WORK INSTRUCTIONS:
1. Retype the part of the forum thread about resigning between "## outofplace (Dec" and "re-enter the workforce.", inclusive.
2. List every forum username that appears in the thread about resigning.
3. Carry on the forum thread about resigning from the point where it stops.
====== GIVEN TEXT
Time to think for yourself and act in your own best interest.


----------



## fihe (Aug 30, 2012)

I submitted my resignation letter to my recruiter last night, and hope I get an answer today. I'm planning to tell my job today, but really would like a date to provide them as to how much longer I'll be there.

Oh yeah, and I just realized after seeing an old email that this assignment was in fact supposed to be only 3-4 weeks, not 4-6.

Sent from my LG-D850 using Tapatalk


----------



## outofplace (Dec 19, 2012)

huesos said:


> I submitted my resignation letter to my recruiter last night, and hope I get an answer today. I'm planning to tell my job today, but really would like a date to provide them as to how much longer I'll be there.
> 
> Sent from my LG-D850 using Tapatalk


Good for you!! I'm a little late to the party, however I was going to tell you to go with option B because your health is more important. I'm glad you chose to do that. I wish you well and hope you get better soon in order for you to re-enter the workforce.
============
====== DATA BLOCK
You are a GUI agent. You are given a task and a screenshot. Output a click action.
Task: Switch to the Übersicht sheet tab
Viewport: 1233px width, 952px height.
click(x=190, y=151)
============
RESULTS FOR EACH TASK:
1.
## outofplace (Dec 19, 2012)

huesos said:


> I submitted my resignation letter to my recruiter last night, and hope I get an answer today. I'm planning to tell my job today, but really would like a date to provide them as to how much longer I'll be there.
> 
> Sent from my LG-D850 using Tapatalk


Good for you!! I'm a little late to the party, however I was going to tell you to go with option B because your health is more important. I'm glad you chose to do that. I wish you well and hope you get better soon in order for you to re-enter the workforce.

2. fihe, outofplace, huesos

3.
Best of luck.:wink:


----------



## angelfish (Feb 17, 2011)

Rascal01 said:


> You are being used. It is the nature of your employer to do so. That is how they make their money. Your value to them is in you making them money. They have no interest in you beyond that.
> 
> Time to think for yourself and act in your own best interest.


I agree and disagree - this is true of the company but not all individuals. Often people who have become fond of you through personal interaction will leverage in your favor. It's in their personal interest to keep people they like around! 

@huesos wishing you the best!


----------



## Rascal01 (May 22, 2016)

Concur with Anglefish. There can be personal exceptions to the corporate view.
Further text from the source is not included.